## Stated exercise a
In the rows, rewrite the part running from the start of the rows through the line that contains "will tap(498, 138).", changing "screenshot" to "capture" and leaving everything else the same.
──────── Text extract
Lifetime elision with only the return type elided


I am surprised that the following code compiles, because the return type of new has the lifetime elided (while the input variable are explicit).

struct Lexer;

struct LexerIter<'a> {
    lexer: &'a Lexer,

impl<'a> LexerIter<'a> {
    pub fn new(lexer: &'a Lexer) -> LexerIter {
        LexerIter {
            lexer: lexer,

fn main() { }

I don’t see why this should compile. The naive equivalent (adding lifetime parameters) would have me go pub fn new<'b>(lexer: &'a Lexer) -> LexerIter<'b>, which is a type error. Am I missing something, or what is this strange case?



This is a bit subtle, but, fn new(_: &Lexer) is not “elision” or at least not the same kind as that found in the return type.
────────────────
## Stated exercise b
Copy out, word for word, the part of the Rust lifetime elision thread that opens with the words containing "struct Lexer;" and closes with "this strange case?".
──────── Extracted information
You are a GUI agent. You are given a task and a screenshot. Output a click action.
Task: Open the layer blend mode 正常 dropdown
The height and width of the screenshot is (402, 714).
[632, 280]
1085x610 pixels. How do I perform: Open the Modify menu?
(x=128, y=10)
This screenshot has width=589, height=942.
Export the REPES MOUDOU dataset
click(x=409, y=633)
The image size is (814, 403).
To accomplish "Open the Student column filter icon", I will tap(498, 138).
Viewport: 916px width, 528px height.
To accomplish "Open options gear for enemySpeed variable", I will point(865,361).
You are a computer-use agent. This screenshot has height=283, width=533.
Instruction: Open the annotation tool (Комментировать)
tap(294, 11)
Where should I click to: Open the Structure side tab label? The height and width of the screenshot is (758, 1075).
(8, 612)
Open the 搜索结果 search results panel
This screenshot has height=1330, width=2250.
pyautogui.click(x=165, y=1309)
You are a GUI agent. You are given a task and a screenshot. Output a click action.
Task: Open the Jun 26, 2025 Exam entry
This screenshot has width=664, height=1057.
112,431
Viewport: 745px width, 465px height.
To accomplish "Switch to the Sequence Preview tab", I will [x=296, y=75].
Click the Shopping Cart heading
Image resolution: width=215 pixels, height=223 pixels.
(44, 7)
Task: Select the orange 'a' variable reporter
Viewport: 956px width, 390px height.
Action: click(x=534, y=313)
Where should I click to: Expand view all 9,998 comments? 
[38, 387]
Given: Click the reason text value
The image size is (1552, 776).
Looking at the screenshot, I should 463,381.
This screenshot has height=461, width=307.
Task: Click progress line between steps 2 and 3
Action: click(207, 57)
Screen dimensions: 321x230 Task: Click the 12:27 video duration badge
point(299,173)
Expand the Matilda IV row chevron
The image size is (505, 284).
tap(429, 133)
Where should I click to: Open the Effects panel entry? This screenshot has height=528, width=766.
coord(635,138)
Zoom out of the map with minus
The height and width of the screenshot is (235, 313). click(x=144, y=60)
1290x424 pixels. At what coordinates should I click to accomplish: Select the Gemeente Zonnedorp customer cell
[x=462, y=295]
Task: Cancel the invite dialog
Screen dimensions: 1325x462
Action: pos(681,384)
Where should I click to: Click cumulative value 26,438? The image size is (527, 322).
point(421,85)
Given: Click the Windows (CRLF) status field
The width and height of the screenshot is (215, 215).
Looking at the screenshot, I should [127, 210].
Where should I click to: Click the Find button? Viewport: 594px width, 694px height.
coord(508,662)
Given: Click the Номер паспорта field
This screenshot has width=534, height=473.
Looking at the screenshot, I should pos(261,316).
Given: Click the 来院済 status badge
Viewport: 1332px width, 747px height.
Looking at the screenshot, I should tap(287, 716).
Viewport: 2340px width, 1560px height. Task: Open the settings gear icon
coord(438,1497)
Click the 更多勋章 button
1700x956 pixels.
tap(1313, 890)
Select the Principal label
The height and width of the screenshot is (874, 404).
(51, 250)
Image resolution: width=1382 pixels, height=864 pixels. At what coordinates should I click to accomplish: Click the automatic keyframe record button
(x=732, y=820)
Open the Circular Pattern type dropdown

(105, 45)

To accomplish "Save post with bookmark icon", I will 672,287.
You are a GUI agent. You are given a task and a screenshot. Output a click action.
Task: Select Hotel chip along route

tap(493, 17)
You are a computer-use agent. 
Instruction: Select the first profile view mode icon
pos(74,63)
────────────────
## Result a
You are a GUI agent. You are given a task and a capture. Output a click action.
Task: Open the layer blend mode 正常 dropdown
The height and width of the capture is (402, 714).
[632, 280]
1085x610 pixels. How do I perform: Open the Modify menu?
(x=128, y=10)
This capture has width=589, height=942.
Export the REPES MOUDOU dataset
click(x=409, y=633)
The image size is (814, 403).
To accomplish "Open the Student column filter icon", I will tap(498, 138).

## Result b
struct Lexer;

struct LexerIter<'a> {
    lexer: &'a Lexer,

impl<'a> LexerIter<'a> {
    pub fn new(lexer: &'a Lexer) -> LexerIter {
        LexerIter {
            lexer: lexer,

fn main() { }

I don’t see why this should compile. The naive equivalent (adding lifetime parameters) would have me go pub fn new<'b>(lexer: &'a Lexer) -> LexerIter<'b>, which is a type error. Am I missing something, or what is this strange case?